- REQUIRED ACTION -
An exact copy is required of the lines from the one with "The image size is (424, 257)." through the last line of the material below, and of nothing else.

- RECORDS SUPPLIED -
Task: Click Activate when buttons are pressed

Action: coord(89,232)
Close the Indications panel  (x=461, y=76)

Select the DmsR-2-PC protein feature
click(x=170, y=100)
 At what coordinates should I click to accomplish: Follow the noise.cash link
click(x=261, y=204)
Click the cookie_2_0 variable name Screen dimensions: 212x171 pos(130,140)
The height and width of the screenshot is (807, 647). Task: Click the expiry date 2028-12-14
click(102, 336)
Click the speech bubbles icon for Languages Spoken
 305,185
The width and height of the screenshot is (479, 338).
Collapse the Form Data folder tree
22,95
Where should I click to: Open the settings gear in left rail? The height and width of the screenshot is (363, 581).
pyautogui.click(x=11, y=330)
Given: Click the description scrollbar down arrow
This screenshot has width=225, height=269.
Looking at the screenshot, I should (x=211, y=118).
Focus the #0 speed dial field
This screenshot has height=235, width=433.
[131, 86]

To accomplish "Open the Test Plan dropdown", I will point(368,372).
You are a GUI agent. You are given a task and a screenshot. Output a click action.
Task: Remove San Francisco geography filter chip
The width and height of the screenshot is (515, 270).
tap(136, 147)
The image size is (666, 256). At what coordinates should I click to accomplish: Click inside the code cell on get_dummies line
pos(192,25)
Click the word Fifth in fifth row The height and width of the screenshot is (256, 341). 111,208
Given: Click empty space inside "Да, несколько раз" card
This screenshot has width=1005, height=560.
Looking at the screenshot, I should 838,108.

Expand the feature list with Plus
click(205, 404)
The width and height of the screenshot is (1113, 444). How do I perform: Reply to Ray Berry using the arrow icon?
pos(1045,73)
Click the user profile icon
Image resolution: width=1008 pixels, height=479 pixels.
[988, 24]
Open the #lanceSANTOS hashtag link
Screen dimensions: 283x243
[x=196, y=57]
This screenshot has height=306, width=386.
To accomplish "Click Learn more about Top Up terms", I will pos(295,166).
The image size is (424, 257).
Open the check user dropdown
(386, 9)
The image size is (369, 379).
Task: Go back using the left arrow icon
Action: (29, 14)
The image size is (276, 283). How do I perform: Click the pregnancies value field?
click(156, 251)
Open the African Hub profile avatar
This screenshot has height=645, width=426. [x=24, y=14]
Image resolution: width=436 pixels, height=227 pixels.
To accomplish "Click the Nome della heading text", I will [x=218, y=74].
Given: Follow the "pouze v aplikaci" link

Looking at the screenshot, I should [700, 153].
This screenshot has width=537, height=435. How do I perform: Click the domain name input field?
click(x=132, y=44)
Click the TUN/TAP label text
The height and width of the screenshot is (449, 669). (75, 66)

- EXERCISE RESULT -
The image size is (424, 257).
Open the check user dropdown
(386, 9)
The image size is (369, 379).
Task: Go back using the left arrow icon
Action: (29, 14)
The image size is (276, 283). How do I perform: Click the pregnancies value field?
click(156, 251)
Open the African Hub profile avatar
This screenshot has height=645, width=426. [x=24, y=14]
Image resolution: width=436 pixels, height=227 pixels.
To accomplish "Click the Nome della heading text", I will [x=218, y=74].
Given: Follow the "pouze v aplikaci" link

Looking at the screenshot, I should [700, 153].
This screenshot has width=537, height=435. How do I perform: Click the domain name input field?
click(x=132, y=44)
Click the TUN/TAP label text
The height and width of the screenshot is (449, 669). (75, 66)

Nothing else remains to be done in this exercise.